- _Instructions for the task_:
Rewrite the stretch of the records from the line containing "Task: Click the" through the end, changing "explanation" to "help" and keeping everything else the same. Leave the pictures out of your answer.

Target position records
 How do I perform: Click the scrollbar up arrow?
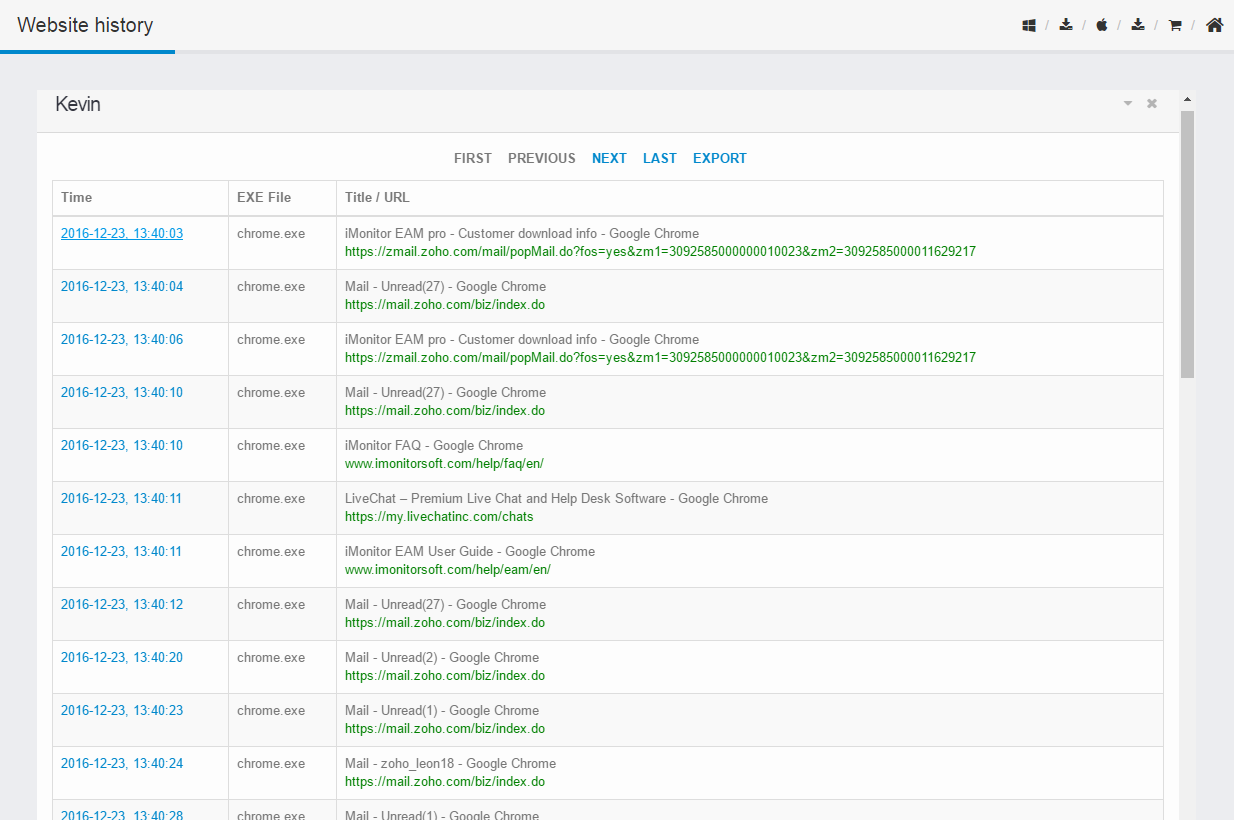[x=1187, y=100]
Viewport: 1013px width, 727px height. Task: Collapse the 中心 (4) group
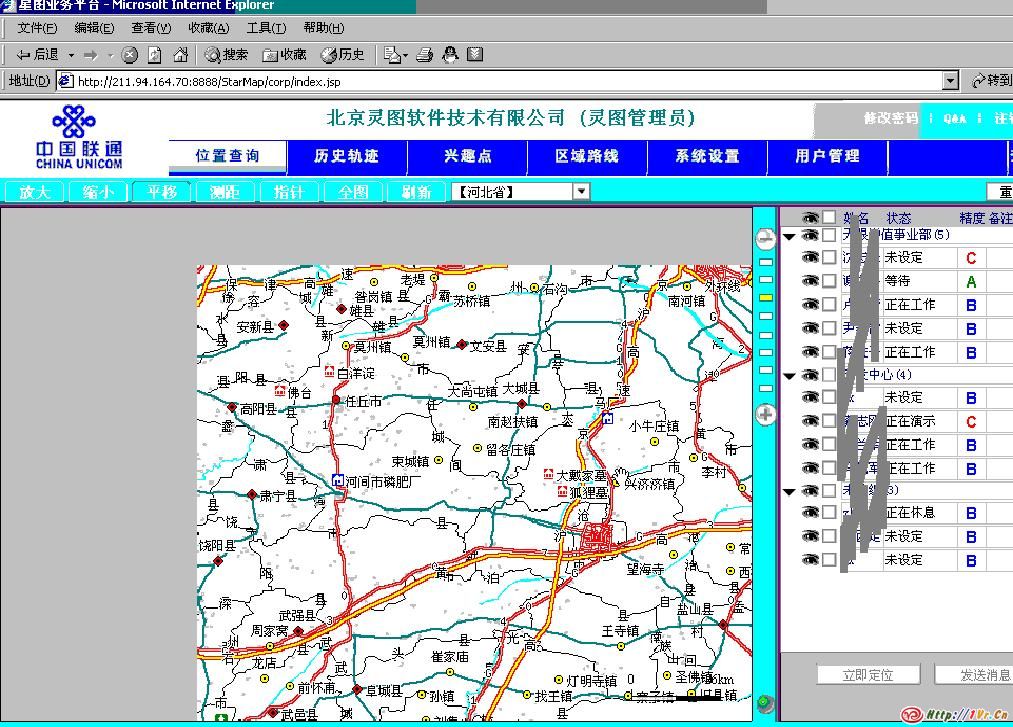click(x=790, y=376)
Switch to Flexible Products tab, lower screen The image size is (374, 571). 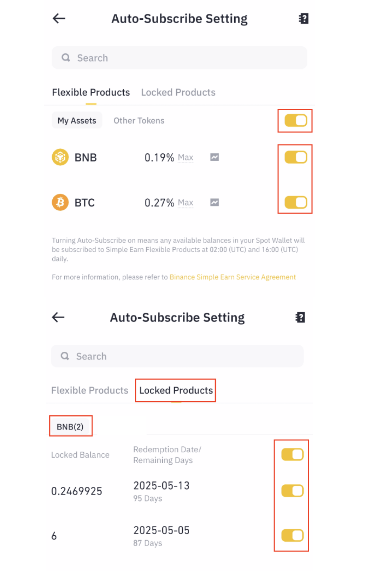click(x=90, y=390)
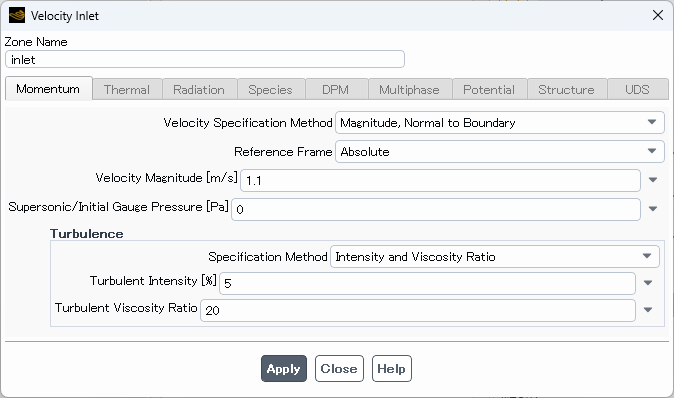Open turbulence Specification Method dropdown
The image size is (674, 398).
495,257
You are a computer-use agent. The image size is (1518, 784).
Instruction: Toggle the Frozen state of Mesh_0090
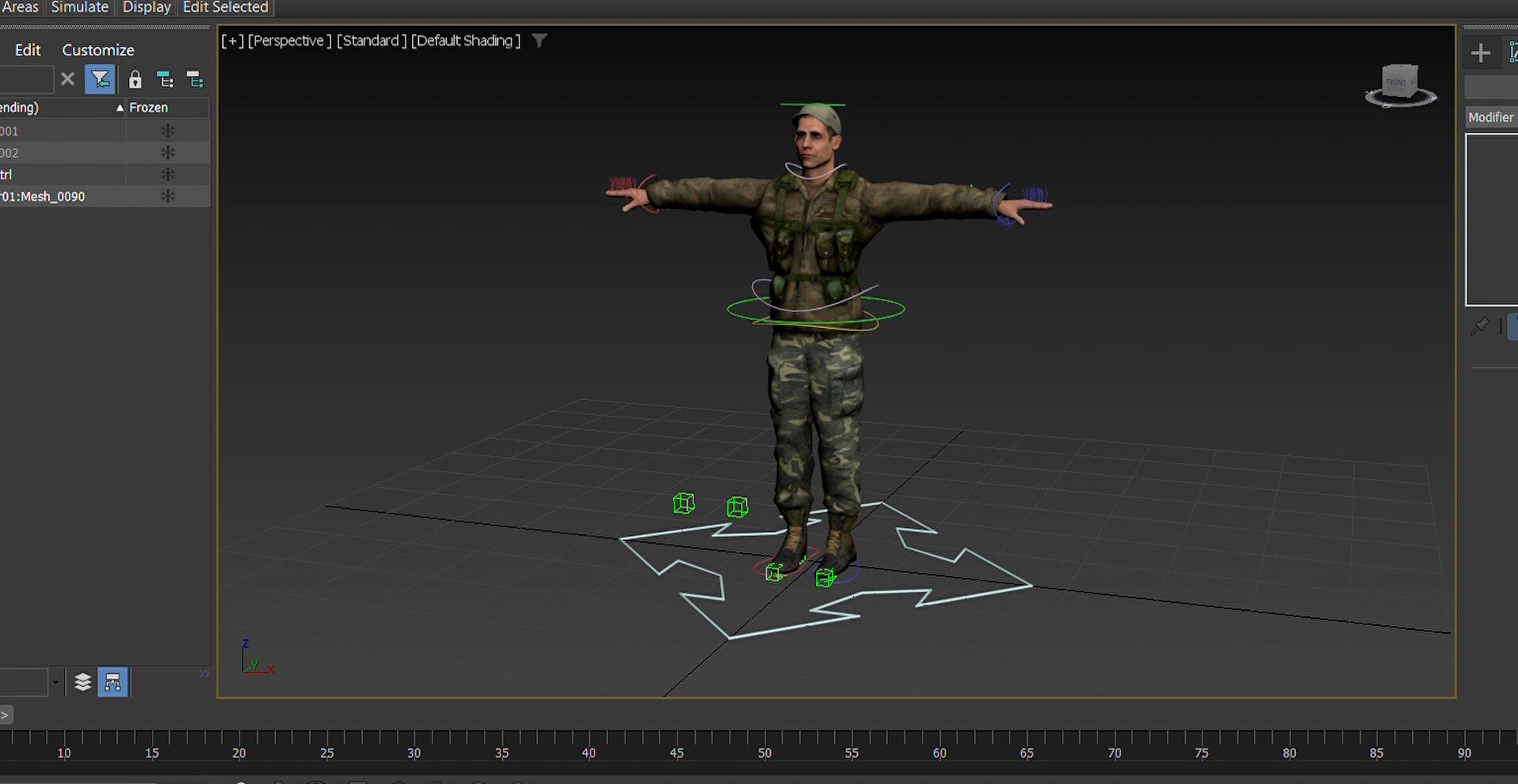[x=168, y=196]
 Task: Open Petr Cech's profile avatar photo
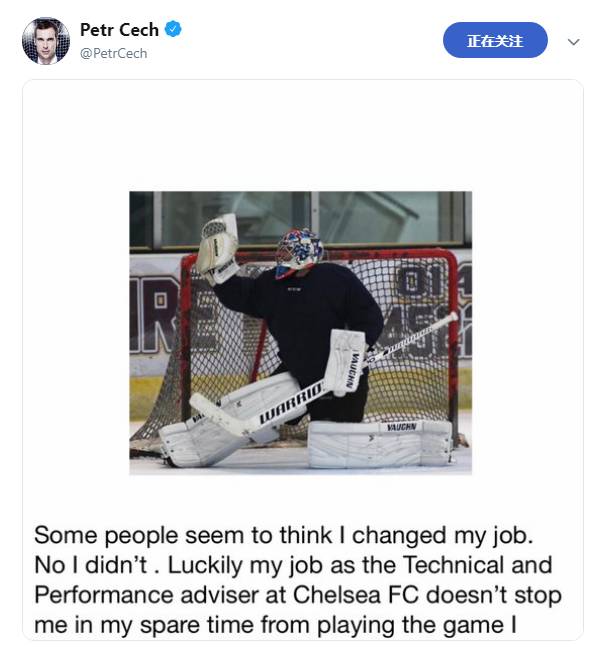click(x=46, y=40)
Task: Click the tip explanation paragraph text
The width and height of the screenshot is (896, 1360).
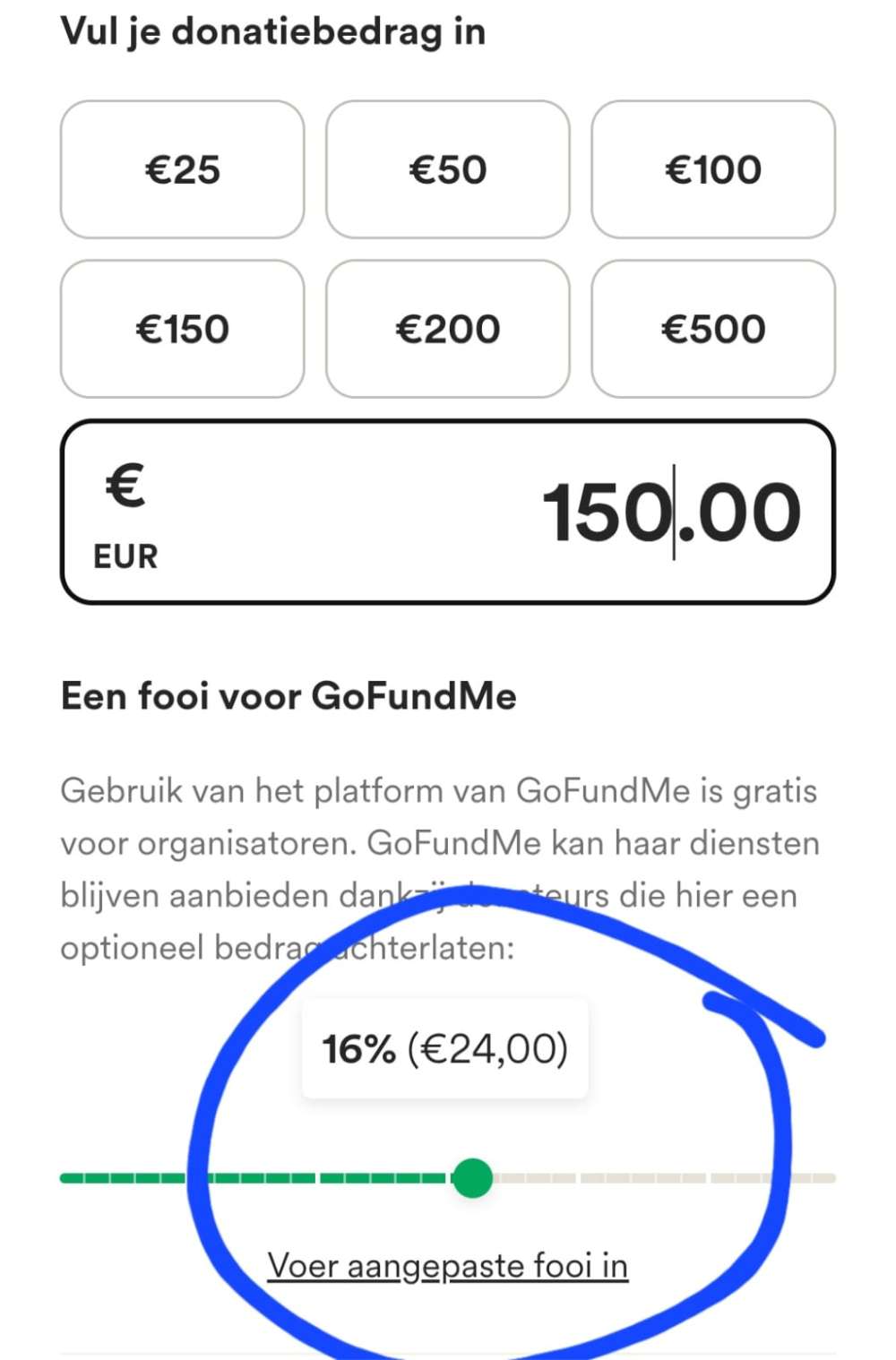Action: click(x=439, y=842)
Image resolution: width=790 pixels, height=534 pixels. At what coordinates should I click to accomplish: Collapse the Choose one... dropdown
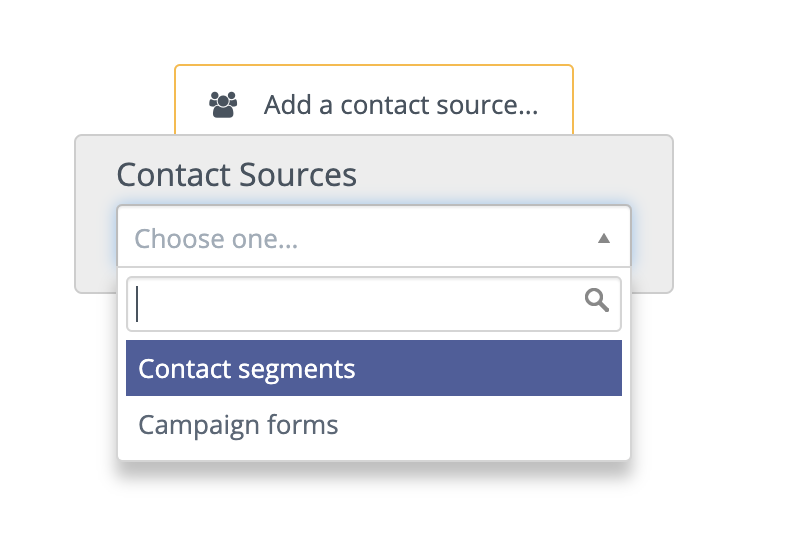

- _Answer to this task_:
Task: Click the tip help paragraph text
The width and height of the screenshot is (896, 1360).
Action: click(x=439, y=842)
Image resolution: width=790 pixels, height=534 pixels. At what coordinates should I click to accomplish: Collapse the Choose one... dropdown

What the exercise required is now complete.